There’s no incentive to getting out of bed than looking for a job. And losing my mother has set off a bomb in my chest. Yeah, all of this at the same time. This Job loss, well, its feels like a necessary push in the right direction. A little far, but I have to get there some time.
Moma is watching over me. She even came to me in a dream one early morning. I did a little yard work at my parents home one Saturday morning and I felt good about edging the grass. Well, in my dream my mother decided to go outside to see the work I had completed and the siblings and I all told her not to go out there alone and to wait for us to assist her down the step (she used a walker), but she went down the steps fast and alone and was saying what a great job I did, then disappeared, and my dream; well, it ended too.

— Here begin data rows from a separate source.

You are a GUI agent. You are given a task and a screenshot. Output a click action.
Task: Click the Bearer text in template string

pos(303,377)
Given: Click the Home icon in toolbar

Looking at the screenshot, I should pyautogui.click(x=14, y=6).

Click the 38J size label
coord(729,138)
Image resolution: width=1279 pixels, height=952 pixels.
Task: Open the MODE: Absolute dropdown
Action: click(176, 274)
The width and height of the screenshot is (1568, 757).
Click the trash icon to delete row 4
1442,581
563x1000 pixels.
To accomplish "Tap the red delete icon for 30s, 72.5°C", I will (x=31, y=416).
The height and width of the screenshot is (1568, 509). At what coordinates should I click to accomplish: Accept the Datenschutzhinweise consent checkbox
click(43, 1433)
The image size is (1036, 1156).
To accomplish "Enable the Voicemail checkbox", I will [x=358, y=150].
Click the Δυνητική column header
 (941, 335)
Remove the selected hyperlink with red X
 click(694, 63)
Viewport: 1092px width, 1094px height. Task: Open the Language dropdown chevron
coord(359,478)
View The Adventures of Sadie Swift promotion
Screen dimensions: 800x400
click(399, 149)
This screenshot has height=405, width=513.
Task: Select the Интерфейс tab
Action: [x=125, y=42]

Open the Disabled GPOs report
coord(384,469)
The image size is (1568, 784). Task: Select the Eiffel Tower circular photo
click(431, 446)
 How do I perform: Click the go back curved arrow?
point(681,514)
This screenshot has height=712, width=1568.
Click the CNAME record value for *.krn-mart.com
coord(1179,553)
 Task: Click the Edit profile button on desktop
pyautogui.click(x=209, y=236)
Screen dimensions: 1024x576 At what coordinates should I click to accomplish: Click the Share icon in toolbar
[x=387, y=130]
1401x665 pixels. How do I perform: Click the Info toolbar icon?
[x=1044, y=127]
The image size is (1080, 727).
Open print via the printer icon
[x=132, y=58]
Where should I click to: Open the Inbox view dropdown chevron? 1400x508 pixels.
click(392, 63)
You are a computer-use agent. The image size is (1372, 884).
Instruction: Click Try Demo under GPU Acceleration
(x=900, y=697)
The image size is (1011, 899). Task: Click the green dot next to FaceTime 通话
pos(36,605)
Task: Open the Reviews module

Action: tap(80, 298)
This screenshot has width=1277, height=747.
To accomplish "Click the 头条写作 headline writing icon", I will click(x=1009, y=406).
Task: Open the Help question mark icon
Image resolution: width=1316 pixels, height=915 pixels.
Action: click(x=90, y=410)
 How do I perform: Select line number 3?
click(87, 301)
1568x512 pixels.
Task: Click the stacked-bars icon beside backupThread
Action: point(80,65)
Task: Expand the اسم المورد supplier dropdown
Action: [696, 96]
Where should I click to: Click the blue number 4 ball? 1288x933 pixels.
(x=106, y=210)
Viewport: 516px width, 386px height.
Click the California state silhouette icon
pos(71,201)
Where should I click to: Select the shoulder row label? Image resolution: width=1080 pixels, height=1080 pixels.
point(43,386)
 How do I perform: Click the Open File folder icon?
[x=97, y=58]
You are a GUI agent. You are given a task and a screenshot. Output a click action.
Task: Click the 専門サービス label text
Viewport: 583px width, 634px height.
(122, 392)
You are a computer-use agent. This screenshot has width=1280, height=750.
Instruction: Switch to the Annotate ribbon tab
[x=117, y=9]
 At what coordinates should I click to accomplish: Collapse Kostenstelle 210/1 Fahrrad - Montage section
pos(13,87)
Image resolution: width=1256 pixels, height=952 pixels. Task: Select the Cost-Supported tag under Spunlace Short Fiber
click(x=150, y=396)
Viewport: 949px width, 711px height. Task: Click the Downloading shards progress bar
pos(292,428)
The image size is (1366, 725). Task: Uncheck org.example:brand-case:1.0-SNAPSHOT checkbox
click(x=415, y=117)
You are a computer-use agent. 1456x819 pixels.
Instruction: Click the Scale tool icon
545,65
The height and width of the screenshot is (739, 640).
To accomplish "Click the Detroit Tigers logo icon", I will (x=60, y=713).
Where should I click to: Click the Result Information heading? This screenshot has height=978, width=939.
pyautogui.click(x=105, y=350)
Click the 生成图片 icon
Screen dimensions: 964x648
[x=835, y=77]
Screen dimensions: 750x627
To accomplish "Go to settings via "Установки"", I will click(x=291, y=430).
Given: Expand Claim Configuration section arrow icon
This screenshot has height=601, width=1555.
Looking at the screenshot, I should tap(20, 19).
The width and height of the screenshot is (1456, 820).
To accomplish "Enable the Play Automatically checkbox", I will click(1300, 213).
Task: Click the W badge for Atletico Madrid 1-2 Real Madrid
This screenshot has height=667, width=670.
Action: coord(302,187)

See, mom was still approving all that I do. She is my Angel. She watches over me. So, mom, I know I can’t be selfish and pray you back to earth; I will only continue to do all the good I can in life and finish my business at hand as planned. Begin my mobile business and become kinder and more patient.
Unemployment puts a complete halt to any plans. What do I do now? Well, making a way is what I do. Job searching is draining and a bit discouraging to say the least. I just pray it gets better.
Will keep you all posted with my search; not just for a job, but a search for a better me.
Stay blessed. For as much as I have suffered, I know my way is still being paved out for me and God has not forsaken me. Be blessed.